# Body painting: more cover-up than exposure



## Shadow

Here is some "art" you guys might enjoy getting involved in...what do you think? 

*2011 North American Body Painting Championship.*


A lot of brightly colored paint was sprayed or brushed on cheeks, lips, chests, backs, arm pits, legs and feet -- and even inside ears.

Each team of up to three artists -- all required to be at least 21 years of age -- worked on a human volunteer who would be turned into what looked like a fantasy creature.

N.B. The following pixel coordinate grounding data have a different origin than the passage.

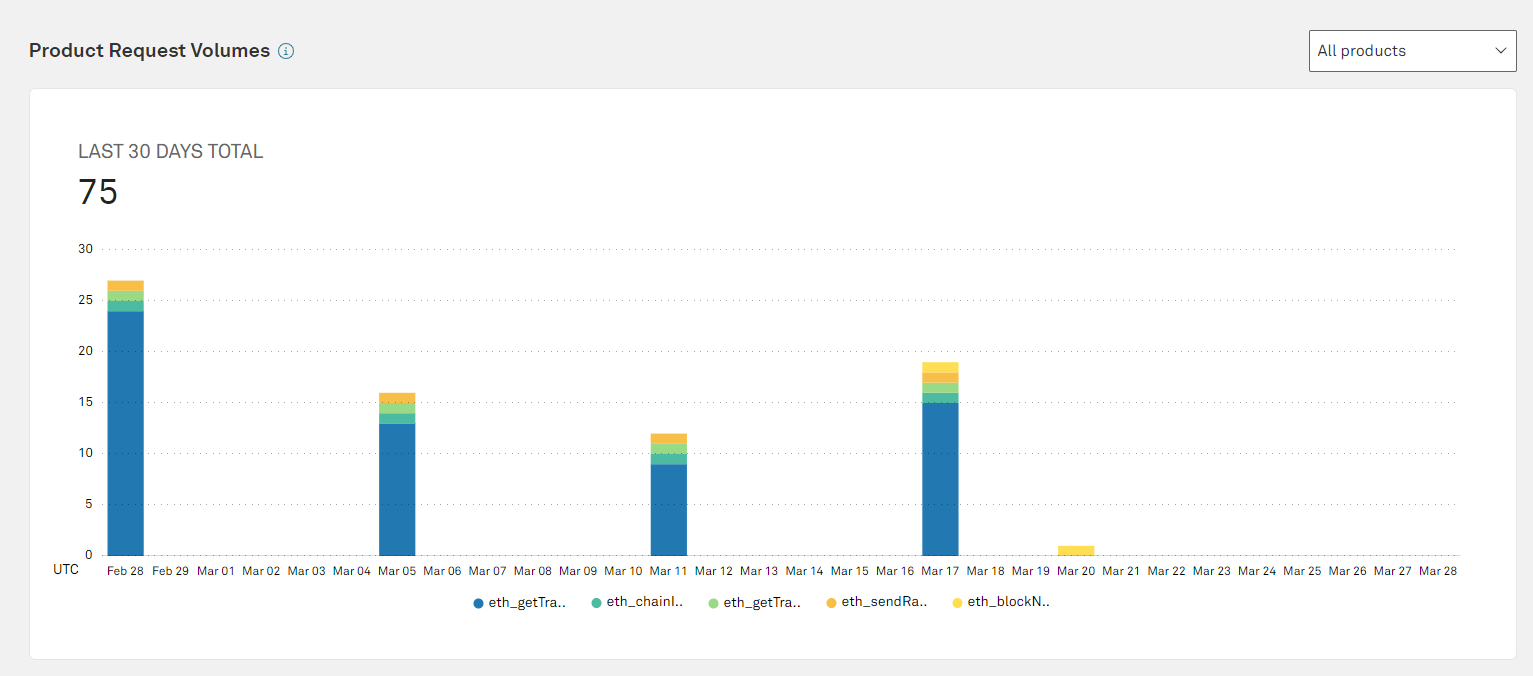Toggle the eth_blockN.. legend entry
1533x676 pixels.
(1001, 602)
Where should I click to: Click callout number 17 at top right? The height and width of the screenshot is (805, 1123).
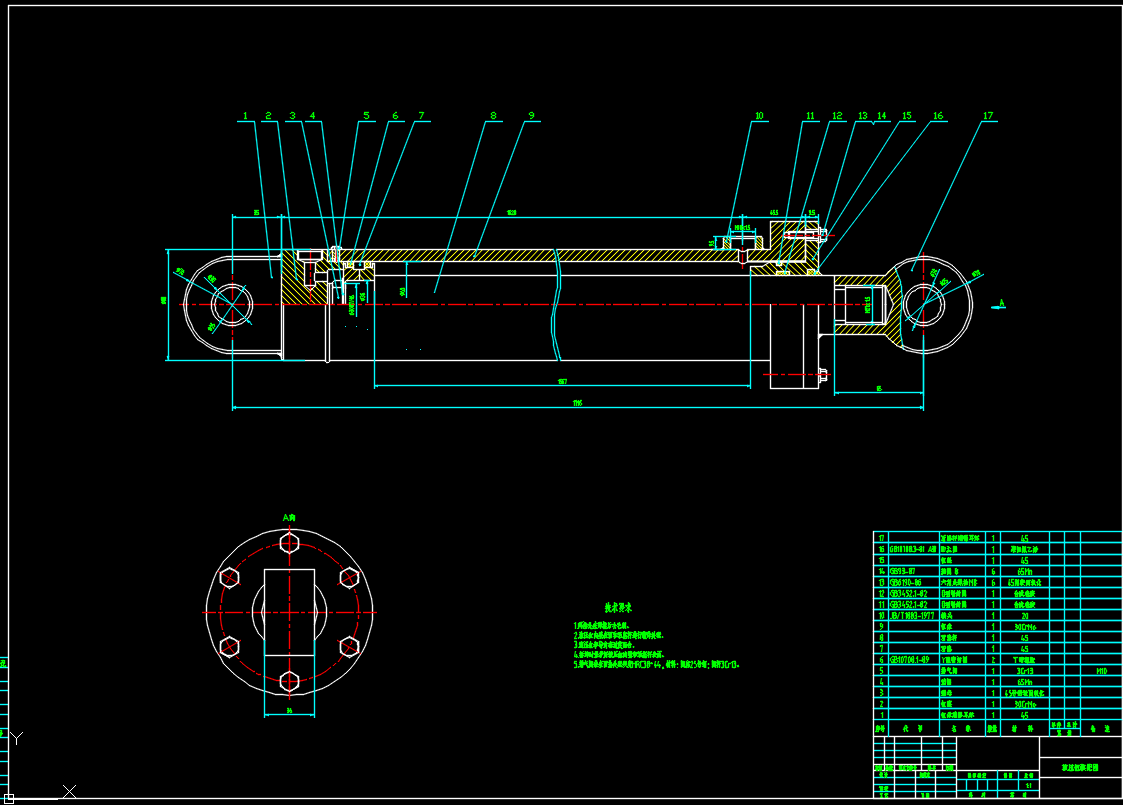click(988, 116)
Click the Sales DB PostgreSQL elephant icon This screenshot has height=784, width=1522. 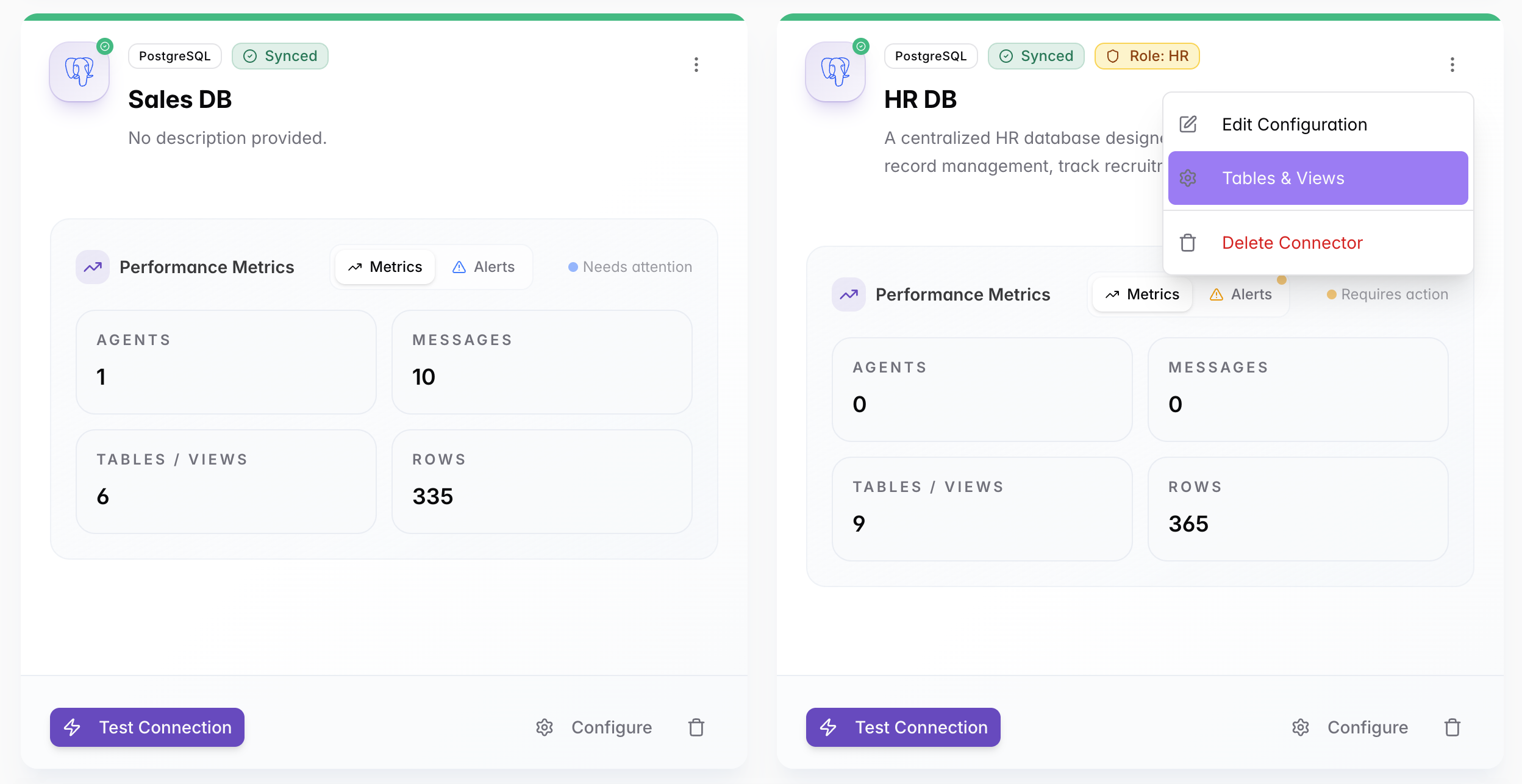pyautogui.click(x=79, y=72)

Because each human body is unique, that can also influence the end product, according to veteran Canadian artist Yvonne Boyd of British Columbia. "Each person has their own unique energy and shapes. Skin textures pull out different colors in the paint," she said.

Some of the contestants have years of experience. Others like Dallas resident Brenda Brewer, a face painter on cruise ships, was body painting for the first time. "Its a form of expression but instead of using a canvas you are using a body as a canvas" Brewer says.

Body painting is more cover-up than exposure - CNN.com


----------



## AquaAthena

I like the idea of using the human body as a canvas for artistic expression. It isn't as if it is permanent. Sounds fun and intriquing to me.


----------



## Shadow

I think it is pretty cool.  I will post more pics later on. I'm kinda ticklish...but...


----------



## dilloduck

Well line up and I'll get out my brushes


----------



## Anachronism

Absolutely GORGEOUS. I've seen photos of a number of different events related to body painting and I think it's a wonderful new form of expression. Art is one of those things that simply will not allow itself to be limited by anything. It will always grow and find new outlets. Congratulations to these magnificent artists.

I say this as someone who has worn a form of Divine "body paint" for almost 37 years....


----------



## Shadow

I have seen several also.  Body painting is more popular than I thought.  They have several exhibits...which can also include several forms of performance art. Several different body painting competitions,with participants worldwide.  I even noticed articles in which some people even make a living at it, and will do body painting at parties and other social functions.  I think they did a whole spread in Sports Illustrated using swimsuits that were painted on the models also.  I remember seeing a video clip of that photo shoot awhile back on youtube.  Anyway...I think it is very creative,and some of the artwork is amazing.


----------



## Steve Hanson

Shadow said:


> Here is some "art" you guys might enjoy getting involved in...what do you think?
> 
> *2011 North American Body Painting Championship.*
> 
> 
> A lot of brightly colored paint was sprayed or brushed on cheeks, lips, chests, backs, arm pits, legs and feet -- and even inside ears.
> 
> Each team of up to three artists -- all required to be at least 21 years of age -- worked on a human volunteer who would be turned into what looked like a fantasy creature.
> 
> Because each human body is unique, that can also influence the end product, according to veteran Canadian artist Yvonne Boyd of British Columbia. "Each person has their own unique energy and shapes. Skin textures pull out different colors in the paint," she said.
> 
> Some of the contestants have years of experience. Others like Dallas resident Brenda Brewer, a face painter on cruise ships, was body painting for the first time. "Its a form of expression but instead of using a canvas you are using a body as a canvas" Brewer says.
> 
> Body painting is more cover-up than exposure - CNN.com


 I like body painting. Very cool.


----------



## Douger

All I see is a bunch of dumb fucking murkins.


----------



## CountofTuscany

AquaAthena said:


> I like the idea of using the human body as a canvas for artistic expression. It isn't as if it is permanent. Sounds fun and intriquing to me.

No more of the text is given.